Excerpt to read:
........

Javonni Butler, 25, was arrested in 2011 after he was caught selling marijuana to another student who was wearing a recording device. Deputies from the Walworth County Drug Unit told Butler they could sweep his two felony charges and up to seven years in prison “under the rug,” but Butler pleaded guilty instead of turning on his fellow students.

“It’s just pitiful, it’s disgusting,” Butler said. “They pretty much put kids in a spot until they have no choice but to snitch.”

Many, like Florida attorney Lance Block, believe the practice of involving students in undercover drug investigations exposes them to unnecessary risks. In 2008, Florida State University graduate Rachel Hoffman, 23, became a confidential informant after police discovered marijuana and ecstasy in her apartment. She was later killed during a buy after her recording device was exposed.

“The police are supposed to protect us from harm, not subject us to harm,” Block said. “And when law enforcement intentionally expose untrained civilians into these highly dangerous operations, they’re not protecting them from harm.”

........

Collected material:
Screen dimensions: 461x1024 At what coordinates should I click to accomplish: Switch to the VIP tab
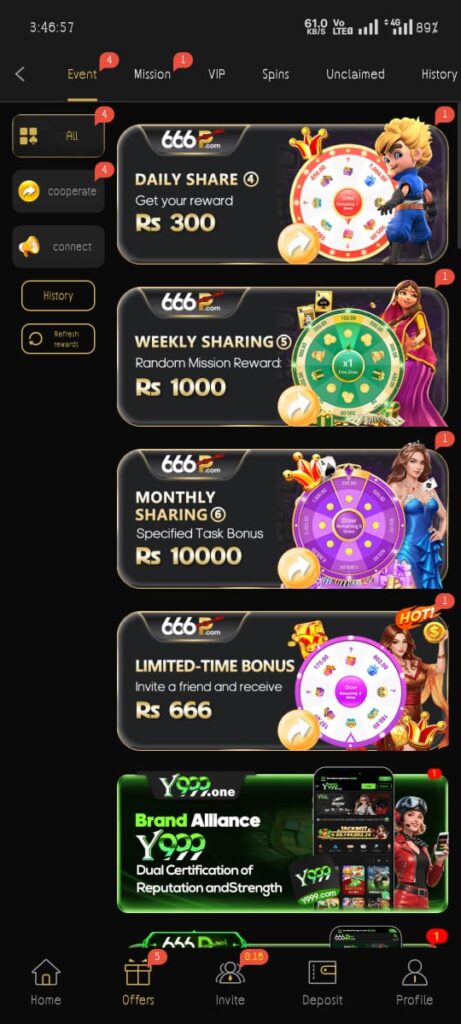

........

Can you reproduce, word for word, the part of the passage on students used as drug informants that begins at "Javonni Butler, 25, was" and stops after "device was exposed."?

Javonni Butler, 25, was arrested in 2011 after he was caught selling marijuana to another student who was wearing a recording device. Deputies from the Walworth County Drug Unit told Butler they could sweep his two felony charges and up to seven years in prison “under the rug,” but Butler pleaded guilty instead of turning on his fellow students.

“It’s just pitiful, it’s disgusting,” Butler said. “They pretty much put kids in a spot until they have no choice but to snitch.”

Many, like Florida attorney Lance Block, believe the practice of involving students in undercover drug investigations exposes them to unnecessary risks. In 2008, Florida State University graduate Rachel Hoffman, 23, became a confidential informant after police discovered marijuana and ecstasy in her apartment. She was later killed during a buy after her recording device was exposed.